Whitney emailed this to me via SOAM a couple of weeks ago, not knowing about TIAW. I asked her if she’d like me to post it here and she agreed. Posts like this are exactly what TIAW is for. <3 -Bonnie
I’ve known of your website for many years but I’ve never had the courage to write in. I’m afraid I don’t belong because the thing is, I’m not a mother. I’ve never had a baby. I’ve never had sex. I’ve never had a boyfriend, or even kissed a man. It is all because I am so ashamed and embarrassed of my body. It is deformed and I can’t even proclaim it’s from the beauty of being a mother.
I’m 22 years old and my breasts are incredibly asymmetrical. I know most women have this problem, but with me it is to an extreme. My right breast is a full C-cup. My deformed left breast is a flat AA-cup. It has always been this way, and because of it, I have never felt beautiful a day in my life. I see every day how big, perfect breasts are worshipped and it is a painful reminder that I will never have a husband or a baby because no one could ever love my stupid breasts.
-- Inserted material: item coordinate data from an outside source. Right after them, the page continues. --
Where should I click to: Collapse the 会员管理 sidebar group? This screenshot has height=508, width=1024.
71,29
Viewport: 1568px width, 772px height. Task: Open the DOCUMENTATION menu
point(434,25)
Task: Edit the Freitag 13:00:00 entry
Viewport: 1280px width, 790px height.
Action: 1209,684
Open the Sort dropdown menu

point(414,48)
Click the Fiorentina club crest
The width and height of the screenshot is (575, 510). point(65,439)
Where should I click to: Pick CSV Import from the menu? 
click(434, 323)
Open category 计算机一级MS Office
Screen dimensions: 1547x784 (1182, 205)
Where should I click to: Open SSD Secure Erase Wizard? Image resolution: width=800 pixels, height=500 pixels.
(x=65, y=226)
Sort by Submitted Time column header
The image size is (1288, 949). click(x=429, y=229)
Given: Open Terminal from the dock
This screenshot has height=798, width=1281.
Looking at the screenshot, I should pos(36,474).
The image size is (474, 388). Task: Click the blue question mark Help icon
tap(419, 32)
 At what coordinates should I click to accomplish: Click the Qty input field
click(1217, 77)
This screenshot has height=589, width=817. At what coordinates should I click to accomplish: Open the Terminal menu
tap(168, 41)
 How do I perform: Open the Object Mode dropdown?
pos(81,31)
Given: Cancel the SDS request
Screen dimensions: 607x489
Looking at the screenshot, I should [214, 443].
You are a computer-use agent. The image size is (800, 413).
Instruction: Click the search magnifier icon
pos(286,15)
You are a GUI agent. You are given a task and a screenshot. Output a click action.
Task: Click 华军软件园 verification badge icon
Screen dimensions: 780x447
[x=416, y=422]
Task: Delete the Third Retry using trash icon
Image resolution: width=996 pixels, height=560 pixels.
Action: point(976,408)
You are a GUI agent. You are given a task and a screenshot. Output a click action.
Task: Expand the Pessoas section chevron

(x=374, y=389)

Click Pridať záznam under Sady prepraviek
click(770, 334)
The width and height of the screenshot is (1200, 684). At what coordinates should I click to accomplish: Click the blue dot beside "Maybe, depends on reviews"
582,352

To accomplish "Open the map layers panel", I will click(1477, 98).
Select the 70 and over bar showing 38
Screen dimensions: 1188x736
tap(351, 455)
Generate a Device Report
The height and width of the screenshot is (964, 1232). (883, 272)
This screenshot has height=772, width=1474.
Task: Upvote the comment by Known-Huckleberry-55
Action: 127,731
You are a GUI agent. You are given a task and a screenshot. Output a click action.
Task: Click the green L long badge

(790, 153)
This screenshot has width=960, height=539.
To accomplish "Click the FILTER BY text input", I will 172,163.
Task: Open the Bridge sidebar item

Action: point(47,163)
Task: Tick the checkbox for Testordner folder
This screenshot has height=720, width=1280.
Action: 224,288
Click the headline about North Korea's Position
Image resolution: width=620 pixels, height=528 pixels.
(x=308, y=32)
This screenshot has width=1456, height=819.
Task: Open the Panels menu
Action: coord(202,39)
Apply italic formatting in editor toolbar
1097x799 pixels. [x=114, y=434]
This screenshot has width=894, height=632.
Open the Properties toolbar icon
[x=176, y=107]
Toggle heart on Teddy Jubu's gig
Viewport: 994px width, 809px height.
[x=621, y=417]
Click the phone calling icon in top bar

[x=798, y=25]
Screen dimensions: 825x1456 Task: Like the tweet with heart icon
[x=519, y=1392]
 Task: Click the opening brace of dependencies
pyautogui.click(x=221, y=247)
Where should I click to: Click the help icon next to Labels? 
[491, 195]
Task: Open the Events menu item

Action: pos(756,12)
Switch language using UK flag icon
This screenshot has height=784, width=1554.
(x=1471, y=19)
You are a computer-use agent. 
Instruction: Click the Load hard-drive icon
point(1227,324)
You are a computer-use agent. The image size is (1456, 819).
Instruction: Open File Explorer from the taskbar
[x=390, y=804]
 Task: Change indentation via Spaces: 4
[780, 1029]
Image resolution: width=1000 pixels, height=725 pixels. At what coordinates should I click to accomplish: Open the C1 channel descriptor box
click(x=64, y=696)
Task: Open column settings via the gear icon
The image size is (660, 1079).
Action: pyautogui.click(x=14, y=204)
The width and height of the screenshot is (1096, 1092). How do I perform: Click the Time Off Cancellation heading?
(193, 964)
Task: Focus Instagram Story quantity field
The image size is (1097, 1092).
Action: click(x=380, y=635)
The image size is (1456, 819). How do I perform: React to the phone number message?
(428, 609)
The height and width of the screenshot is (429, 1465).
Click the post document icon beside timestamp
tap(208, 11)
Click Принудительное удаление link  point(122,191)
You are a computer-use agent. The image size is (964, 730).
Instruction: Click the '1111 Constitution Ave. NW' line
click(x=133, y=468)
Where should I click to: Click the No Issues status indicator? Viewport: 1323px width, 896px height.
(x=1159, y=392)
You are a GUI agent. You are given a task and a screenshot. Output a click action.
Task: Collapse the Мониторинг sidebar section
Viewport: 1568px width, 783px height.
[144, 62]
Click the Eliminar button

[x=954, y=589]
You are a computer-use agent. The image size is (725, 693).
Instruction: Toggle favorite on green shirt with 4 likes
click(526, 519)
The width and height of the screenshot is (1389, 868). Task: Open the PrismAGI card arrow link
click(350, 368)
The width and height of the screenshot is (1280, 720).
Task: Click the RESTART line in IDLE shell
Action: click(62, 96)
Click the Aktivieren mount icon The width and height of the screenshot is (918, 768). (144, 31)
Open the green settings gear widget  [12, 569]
Any man would laugh me right out of the bedroom and ask for a marriage annulment immediately.
I honestly don’t know what to do. It depresses me so much I can’t even put into words. It seeps into every aspect of my life. I can’t feel happy for long about anything without thinking about my breasts. They always bring my mood crashing down again. I know you can have gel pads put into your bra, and I’ve tried this, only to bawl my eyes out when I take them out. It makes me feel worse because it makes me feel like I have to be fake to be even remotely sexy or beautiful.
Every website I try to visit just pumps surgery, surgery, surgery. None of them have offered any suggestions on how to love your body the way it is. That’s what I WANT to do, desperately. I’m a college student struggling every day just to pay my tuition, there is no way I could afford surgery and again, it just feels fake to me. I want to look into the mirror naked and feel beautiful for once in my life, with my body the way it is. I want to accept and love myself, but I don’t know how or if I ever will. I was hoping maybe you or someone at your site could help me, because I feel like I am at the end of my rope.